Written task: Render as a numbered list the part of the entries that opens with the line containing "The width and height of the screenshot is (873, 552)." and closes with the line containing "The width and height of the screenshot is (794, 1053).", leaving out any blank lines.

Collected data
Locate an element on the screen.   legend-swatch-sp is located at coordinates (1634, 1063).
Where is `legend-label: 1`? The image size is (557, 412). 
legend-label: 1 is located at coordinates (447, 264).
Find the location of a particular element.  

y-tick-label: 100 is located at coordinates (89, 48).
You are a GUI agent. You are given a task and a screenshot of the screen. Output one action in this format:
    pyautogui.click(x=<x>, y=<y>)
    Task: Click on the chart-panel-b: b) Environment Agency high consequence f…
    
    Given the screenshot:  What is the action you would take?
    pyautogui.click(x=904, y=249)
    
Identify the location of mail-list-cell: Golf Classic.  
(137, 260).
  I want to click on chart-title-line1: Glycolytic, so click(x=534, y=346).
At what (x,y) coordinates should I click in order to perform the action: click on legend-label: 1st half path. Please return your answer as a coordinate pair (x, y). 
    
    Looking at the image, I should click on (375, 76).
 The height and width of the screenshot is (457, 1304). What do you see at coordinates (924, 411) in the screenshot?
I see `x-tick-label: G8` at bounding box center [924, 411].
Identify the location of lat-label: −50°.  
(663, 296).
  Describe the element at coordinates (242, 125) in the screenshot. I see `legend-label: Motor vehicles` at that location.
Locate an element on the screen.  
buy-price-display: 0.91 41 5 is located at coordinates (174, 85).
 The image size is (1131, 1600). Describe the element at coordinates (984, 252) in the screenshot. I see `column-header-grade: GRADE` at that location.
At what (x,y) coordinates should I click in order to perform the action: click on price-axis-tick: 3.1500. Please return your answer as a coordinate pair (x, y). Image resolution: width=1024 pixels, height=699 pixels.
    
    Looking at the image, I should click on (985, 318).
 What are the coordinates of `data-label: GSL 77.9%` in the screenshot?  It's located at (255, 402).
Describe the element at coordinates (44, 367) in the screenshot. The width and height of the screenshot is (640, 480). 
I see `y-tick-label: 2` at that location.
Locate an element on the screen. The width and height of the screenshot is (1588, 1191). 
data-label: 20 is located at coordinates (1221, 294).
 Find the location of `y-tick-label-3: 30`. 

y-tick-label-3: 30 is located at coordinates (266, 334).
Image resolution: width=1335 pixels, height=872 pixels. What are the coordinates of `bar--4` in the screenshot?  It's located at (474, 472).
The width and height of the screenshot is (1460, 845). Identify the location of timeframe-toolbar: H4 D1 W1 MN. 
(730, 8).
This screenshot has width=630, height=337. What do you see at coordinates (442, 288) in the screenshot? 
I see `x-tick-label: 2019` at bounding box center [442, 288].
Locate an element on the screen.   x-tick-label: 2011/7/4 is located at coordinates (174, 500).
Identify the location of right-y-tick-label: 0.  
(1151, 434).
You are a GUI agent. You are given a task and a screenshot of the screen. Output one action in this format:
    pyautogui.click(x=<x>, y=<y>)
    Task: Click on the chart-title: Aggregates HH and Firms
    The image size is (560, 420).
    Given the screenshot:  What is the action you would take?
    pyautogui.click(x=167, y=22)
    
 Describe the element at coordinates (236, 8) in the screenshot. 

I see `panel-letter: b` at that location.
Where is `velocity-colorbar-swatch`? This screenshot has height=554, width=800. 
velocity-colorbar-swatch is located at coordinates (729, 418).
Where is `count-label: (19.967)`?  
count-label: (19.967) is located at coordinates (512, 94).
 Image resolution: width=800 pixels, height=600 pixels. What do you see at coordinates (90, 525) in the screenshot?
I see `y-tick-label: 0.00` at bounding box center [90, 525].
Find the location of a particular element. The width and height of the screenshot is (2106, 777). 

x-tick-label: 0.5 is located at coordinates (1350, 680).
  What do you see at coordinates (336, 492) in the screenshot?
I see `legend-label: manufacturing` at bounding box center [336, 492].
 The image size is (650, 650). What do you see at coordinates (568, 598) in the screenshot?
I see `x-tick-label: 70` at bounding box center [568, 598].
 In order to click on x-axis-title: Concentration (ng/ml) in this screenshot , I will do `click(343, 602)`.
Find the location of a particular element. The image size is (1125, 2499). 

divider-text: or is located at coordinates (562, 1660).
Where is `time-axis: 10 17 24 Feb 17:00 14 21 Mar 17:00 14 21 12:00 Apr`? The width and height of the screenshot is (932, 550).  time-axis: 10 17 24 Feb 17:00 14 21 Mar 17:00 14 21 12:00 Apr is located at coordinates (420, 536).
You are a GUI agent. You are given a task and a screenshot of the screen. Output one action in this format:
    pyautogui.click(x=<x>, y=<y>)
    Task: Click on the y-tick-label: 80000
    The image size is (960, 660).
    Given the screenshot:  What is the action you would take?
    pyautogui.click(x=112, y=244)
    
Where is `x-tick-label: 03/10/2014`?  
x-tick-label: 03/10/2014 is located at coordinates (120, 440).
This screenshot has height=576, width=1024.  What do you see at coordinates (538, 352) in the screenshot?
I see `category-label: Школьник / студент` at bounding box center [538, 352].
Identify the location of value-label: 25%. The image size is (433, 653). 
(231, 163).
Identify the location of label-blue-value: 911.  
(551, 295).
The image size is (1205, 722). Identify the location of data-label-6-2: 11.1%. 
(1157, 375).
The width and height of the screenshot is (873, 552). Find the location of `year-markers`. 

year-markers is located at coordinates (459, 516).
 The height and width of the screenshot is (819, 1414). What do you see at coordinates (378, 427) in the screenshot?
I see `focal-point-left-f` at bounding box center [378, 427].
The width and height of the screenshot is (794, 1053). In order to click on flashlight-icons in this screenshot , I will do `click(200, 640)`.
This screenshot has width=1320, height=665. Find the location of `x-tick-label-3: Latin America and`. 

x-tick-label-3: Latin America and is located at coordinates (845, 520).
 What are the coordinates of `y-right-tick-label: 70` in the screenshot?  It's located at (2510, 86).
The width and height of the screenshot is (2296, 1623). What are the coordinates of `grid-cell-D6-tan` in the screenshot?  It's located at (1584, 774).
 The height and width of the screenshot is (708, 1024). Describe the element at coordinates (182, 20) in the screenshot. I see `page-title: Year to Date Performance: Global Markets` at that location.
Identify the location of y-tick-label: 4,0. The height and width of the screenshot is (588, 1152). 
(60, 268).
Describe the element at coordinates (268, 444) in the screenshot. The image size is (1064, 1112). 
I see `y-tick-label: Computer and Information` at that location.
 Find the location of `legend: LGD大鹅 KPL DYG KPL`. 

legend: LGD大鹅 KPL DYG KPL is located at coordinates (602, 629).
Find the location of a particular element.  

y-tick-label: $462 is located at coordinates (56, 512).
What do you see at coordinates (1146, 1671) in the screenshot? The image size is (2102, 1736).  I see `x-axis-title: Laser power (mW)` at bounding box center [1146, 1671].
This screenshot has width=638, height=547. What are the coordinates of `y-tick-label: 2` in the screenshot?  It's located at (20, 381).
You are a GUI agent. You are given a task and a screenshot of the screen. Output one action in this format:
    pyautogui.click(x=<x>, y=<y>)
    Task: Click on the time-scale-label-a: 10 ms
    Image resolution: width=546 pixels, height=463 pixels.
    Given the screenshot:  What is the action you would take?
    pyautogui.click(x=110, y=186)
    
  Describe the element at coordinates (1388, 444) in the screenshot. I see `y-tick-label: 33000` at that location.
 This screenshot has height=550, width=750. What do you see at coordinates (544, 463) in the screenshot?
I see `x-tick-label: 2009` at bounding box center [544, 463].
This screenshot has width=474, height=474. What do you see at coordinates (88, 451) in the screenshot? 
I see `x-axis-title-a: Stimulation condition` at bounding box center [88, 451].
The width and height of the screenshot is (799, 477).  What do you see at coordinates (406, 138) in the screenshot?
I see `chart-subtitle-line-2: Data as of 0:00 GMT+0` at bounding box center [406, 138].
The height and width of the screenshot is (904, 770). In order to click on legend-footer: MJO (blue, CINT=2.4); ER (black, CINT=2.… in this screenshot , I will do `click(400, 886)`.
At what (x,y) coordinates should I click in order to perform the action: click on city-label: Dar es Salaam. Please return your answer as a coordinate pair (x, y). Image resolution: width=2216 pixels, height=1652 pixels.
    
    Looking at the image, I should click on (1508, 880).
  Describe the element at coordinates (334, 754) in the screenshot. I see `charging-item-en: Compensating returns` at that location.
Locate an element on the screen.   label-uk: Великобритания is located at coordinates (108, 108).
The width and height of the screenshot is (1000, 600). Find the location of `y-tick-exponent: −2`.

Exercise solution:
1. The width and height of the screenshot is (873, 552). Find the location of `year-markers`. 
2. year-markers is located at coordinates (459, 516).
3.  The height and width of the screenshot is (819, 1414). What do you see at coordinates (378, 427) in the screenshot?
4. I see `focal-point-left-f` at bounding box center [378, 427].
5. The width and height of the screenshot is (794, 1053). In order to click on flashlight-icons in this screenshot , I will do `click(200, 640)`.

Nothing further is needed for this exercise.